Energy Density vs. Power Density

Energy density and power density are two of the most important metrics used to compare batteries. They matter to varying degrees depending on the intended application of the battery because they describe different aspects of battery performance.

In the simplest form:

• Energy density tells us how much energy can be stored in a battery

• Power density tells us how fast energy stored in a battery can be delivered

Increasing energy density

Energy density is how much energy a battery can store per unit mass (gravimetric energy density, Wh/kg) or per unit volume (volumetric energy density, Wh/L). A practical way to think about energy density is: How long can this battery power my device before it needs to be recharged?  In applications like portable electronics (phones, tablets etc.) and electric vehicles, space and weight are limited. Higher energy density allows longer driving range or longer device usage without making the product heavier or bulkier. Focusing on gravitational energy density, the equation for energy density is:

Energy density = (Q×V)/m

Where, 

• E_density = energy (Wh/kg)

• Q = capacity (Ah)

• V = voltage (V)

• m = mass (kg)

Thus, to obtain a higher energy density, you need to increase the capacity or/and voltage

1. Capacity 

   Capacity is the total charge a battery can store which is typically determined by the number of ions that can reversibly intercalate into the electrodes. Areal capacity (charge per unit area) can be improved by increasing the thickness of the electrode, and reducing the porosity because there is more active material packed in the same volume.

   
   

   Moreover, materials have different theoretical capacities due to various factors such as the morphology, crystal structure, and redox mechanism. However, there are often trade offs with higher capacity materials which makes the choice of electrode less intuitive.

   
   

   Here is an example:

   Silicon vs. Graphite: Silicon has about 10 times the theoretical capacity of graphite which is conventionally used in li-ion batteries. However, Silicon experiences volume expansion of about 300% leading to cracking, loss of electrical contact, and unstable SEI formation, which causes rapid capacity fade.

2. Voltage 

   Voltage is determined by the Gibbs free energy difference between the reactants. Using electrodes with larger free energy change can increase the energy density, however it also comes with some tradeoffs: Higher voltage can accelerate electrolyte decomposition, increase electrode dissolution, and increase thermal instability.  

Increasing power density

Power density is how quickly energy can be pulled from a given volume/mass of a battery. Practically, this relates to mechanisms such as accelerating in cars, high energy bursts in a drill, and other applications requiring high power. Power density is calculated as: 

Where,

• P= Power density (W/kg)

• V = voltage (V)

• R = resistance (ohm)

• m = mass (kg)

As such, lowering resistance or increasing voltage is the best bet to increase power density. 

1. Resistance

Resistance can be lowered by: 

• Nano-structuring: This can help reduce the resistance in charge transfer at the electrodes by increasing the active sites on the electrodes

• Catalytic coatings: Incorporating these coatings can help lower the activation energy of the reaction 

• Using thinner separators and thinner electrodes: This facilitates faster transport of ions because they have a shorter distance to travel

• Increasing the porosity: With more pores and open routes for ion passage, there is decreased resistance in quickly accessing the active material, which reduces the power density.
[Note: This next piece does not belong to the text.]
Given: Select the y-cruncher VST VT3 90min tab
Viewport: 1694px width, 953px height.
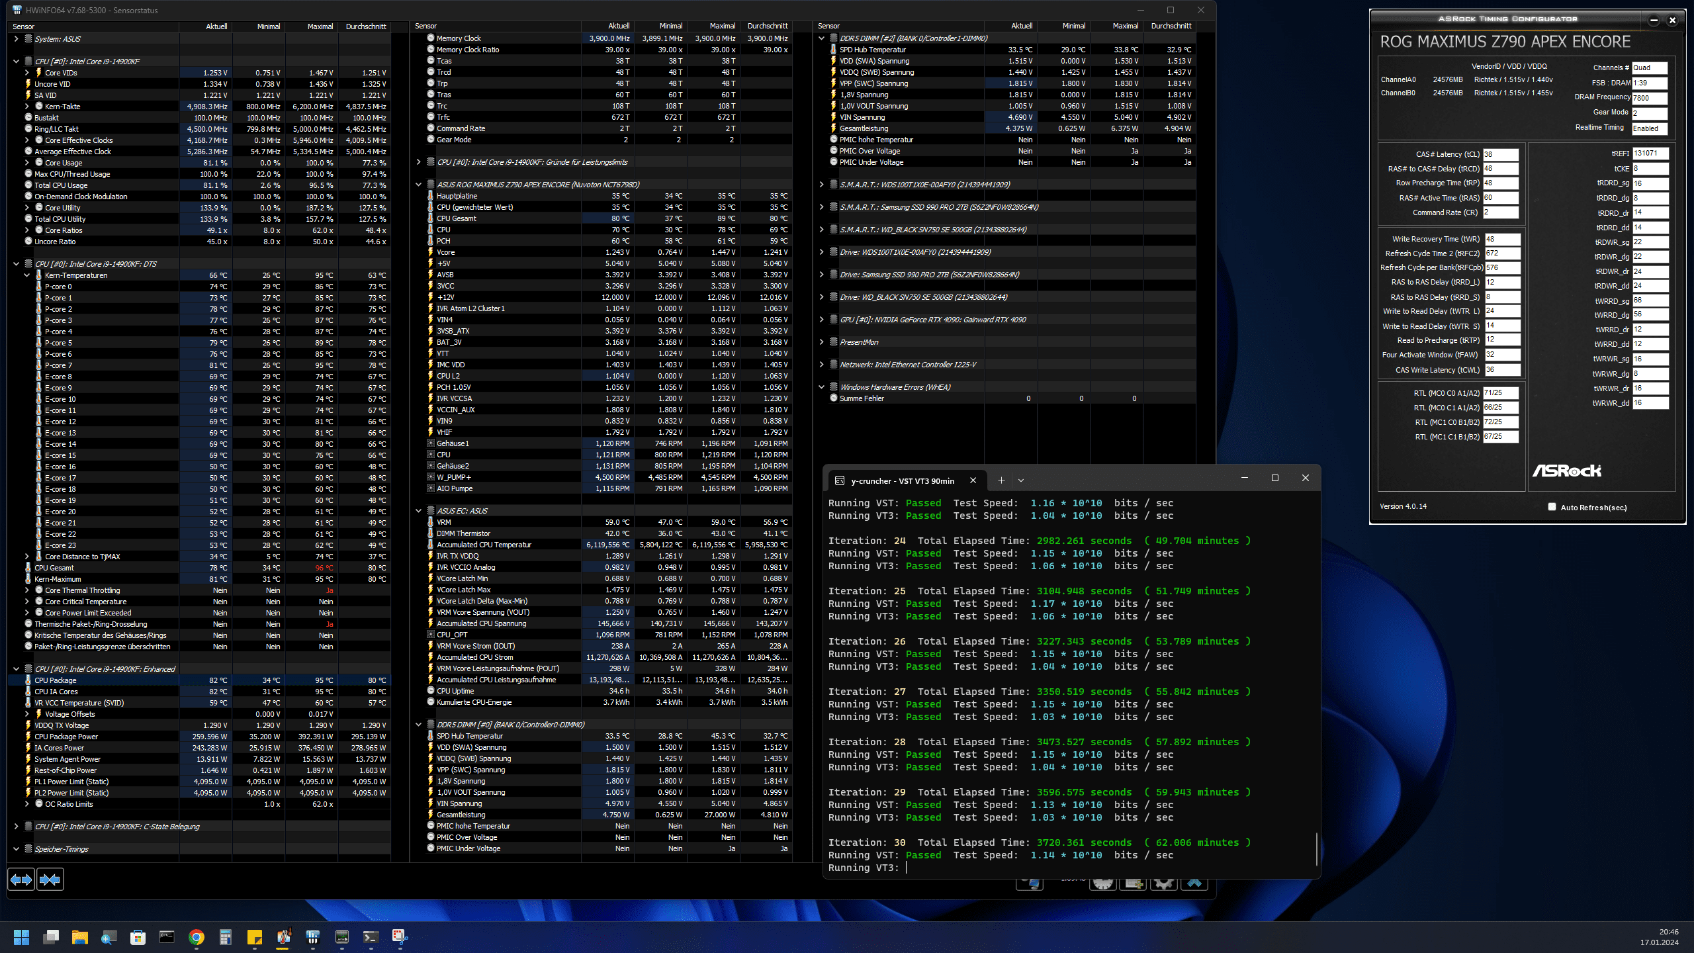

Where does the Mass come in?

In both energy and power density equations, mass is present as the denomenator, but hasn't been touched on yet. This is because reducing mass is ubiquitously important. The total mass of a battery includes components like the separator, current collectors, electrolyte, and casing, which are all electrochemically inactive. Even though these components don't directly contribute to energy storage or power generation, they strongly influence the overall energy and power density of the cell. As such, reducing the mass of inactive components is generally desirable when designing for both high energy density and high power density.

Common strategies include using thinner current collectors, lighter cell casings, lower binder content in electrodes, thinner separators, and reduced electrolyte volumes. However, as is often the case in battery engineering, these optimizations must be approached carefully, being mindful of the trade-offs. Casings that are too light may compromise mechanical integrity and increase the risk of cell puncture. Separators that are too thin can increase the likelihood of the cell shorting. Electrolyte starvation can cause mass-transport limitations and poor rate capability.

Fundamentally,

There are straightforward paths to increasing either the energy density or power density of the cell independently, however, as you may have realised, some of these levers have opposite effects on energy and power. Successful battery engineering is about balancing both metrics based on the intended application of the battery.